Given task:
Reproduce verbatim the lines below, from the line containing "Viewport: 1456px width, 819px" up to and including the line containing "will [x=279, y=283].".

Given information:
━━━━━━━━━━━━━━━━━━━━━━━━━━━━━━
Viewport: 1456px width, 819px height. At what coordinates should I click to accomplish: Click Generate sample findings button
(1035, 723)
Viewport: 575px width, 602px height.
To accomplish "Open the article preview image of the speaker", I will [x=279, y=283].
━━━━━━━━━━━━━━━━━━━━━━━━━━━━━━
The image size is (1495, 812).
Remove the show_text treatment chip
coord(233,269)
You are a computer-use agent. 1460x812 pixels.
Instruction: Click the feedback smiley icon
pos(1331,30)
━━━━━━━━━━━━━━━━━━━━━━━━━━━━━━
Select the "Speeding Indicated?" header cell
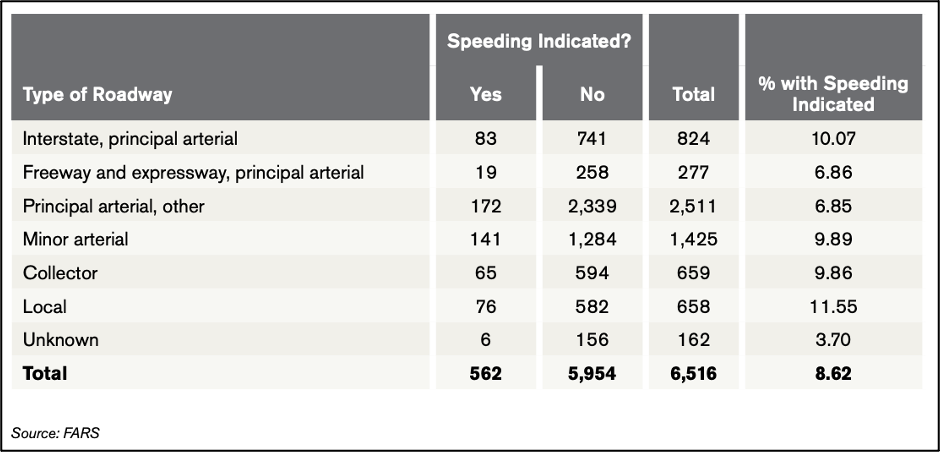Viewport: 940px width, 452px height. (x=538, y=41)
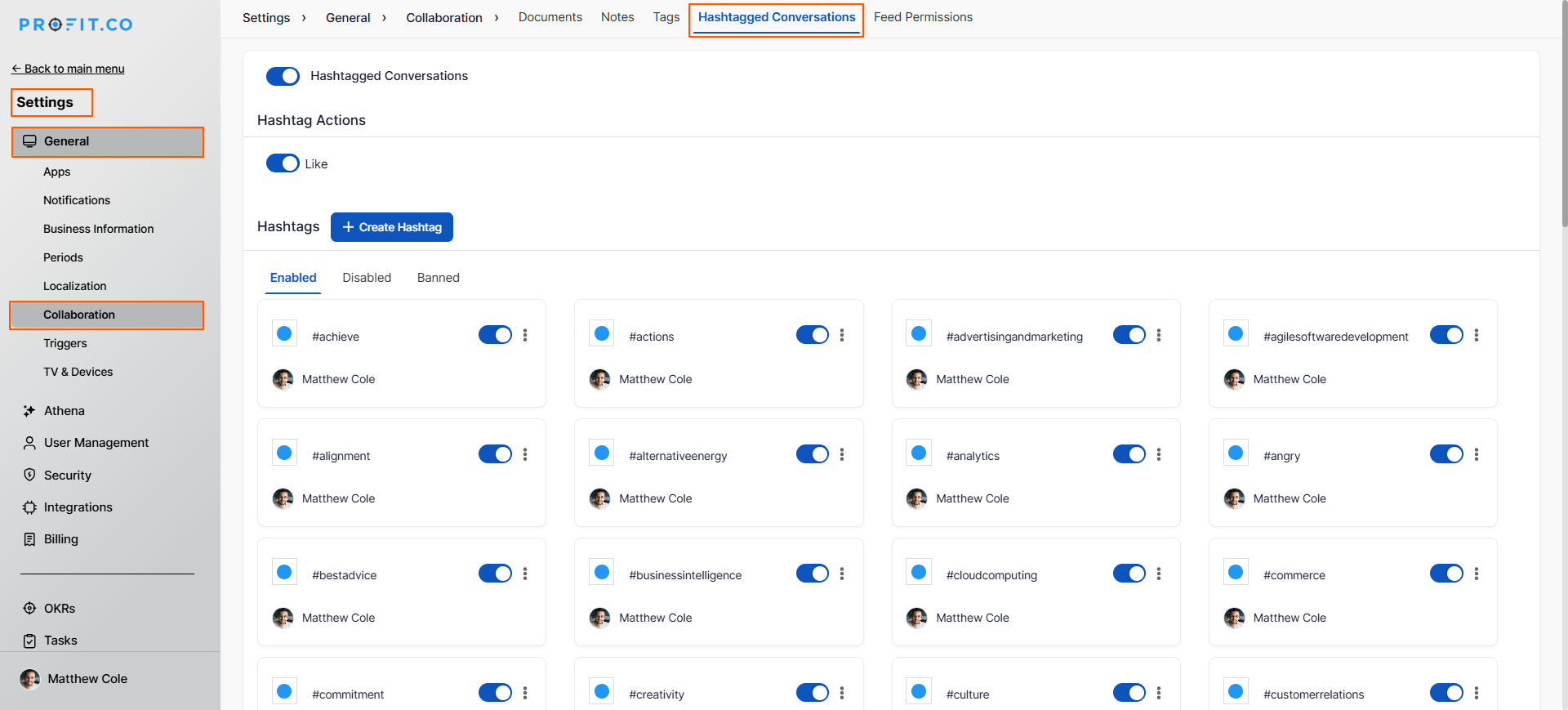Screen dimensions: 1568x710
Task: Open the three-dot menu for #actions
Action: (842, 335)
━━━━━━━━━━━━━━━━━━━━━━━━━━━━━━
Solution to the problem:
Viewport: 1456px width, 819px height. At what coordinates should I click to accomplish: Click Generate sample findings button
(1035, 723)
Viewport: 575px width, 602px height.
To accomplish "Open the article preview image of the speaker", I will [x=279, y=283].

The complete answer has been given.